A law against teaching the truth

Idaho has made it illegal to teach about slavery in schools and universities.

Idaho’s governor, Brad Little, has a bill signed into law that aims to restrict critical race theory from being taught as a subject in schools and universities.

We know there’s some dumb critical race theory out there, such as the Robin DiAngelo version for instance, but Idaho apparently interprets it very broadly.

The bill, H 377, prevents teachers from “indoctrinating” students into belief systems that claim that members of any race, sex, religion, ethnicity or national origin are inferior or superior to other groups. Signed into law last week, H 377 also makes it illegal to make students “affirm, adopt or adhere to” beliefs that members of these groups are today responsible for past actions of the groups to which they claim to belong.

The issue isn’t that contemporary people are responsible for what people did in the distant past, it’s that some of us benefit from it while others continue to be profoundly ripped off by it.

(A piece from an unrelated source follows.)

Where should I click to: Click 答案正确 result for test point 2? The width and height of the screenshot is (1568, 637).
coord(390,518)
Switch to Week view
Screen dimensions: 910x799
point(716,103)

Since the publication of The 1619 Project in the New York Times, a number of school districts and school boards across the US have begun to adopt elements of critical race theory in their curricula.

As a result, Republican state legislatures have begun to push back, sending bills through statehouses that attempt to quell the momentum of teaching slavery and other such moments of American history as dark periods of the country’s past that continue to affect American life today.

Because what, they were actually bright happy periods that don’t continue to affect American life today?

Here’s the thing: the former slaves were never compensated for the generations of stolen labor. That’s all you need to know, really. Reconstruction was defeated and after that the former slaves and their children and grandchildren and so on were treated all too much like slaves, except without the protection that an expensive investment usually gets. It’s just idiotic to try to pretend that slavery doesn’t “continue to affect American life today.”

The Senate minority leader, Mitch McConnell, has recently spoken out against The 1619 Project specifically, as the Biden administration is considering $5.3m in American History and Civics Education grants for anti-racist scholarship.

In a letter to the US secretary of education, Miguel Cardona, McConnell wrote that families in the US. “did not ask for this divisive nonsense”, and that a decision to move forward was not made by voters.

“Americans never decided our children should be taught that our country is inherently evil,” McConnell wrote.

You know who’s inherently evil? Mitch McConnell.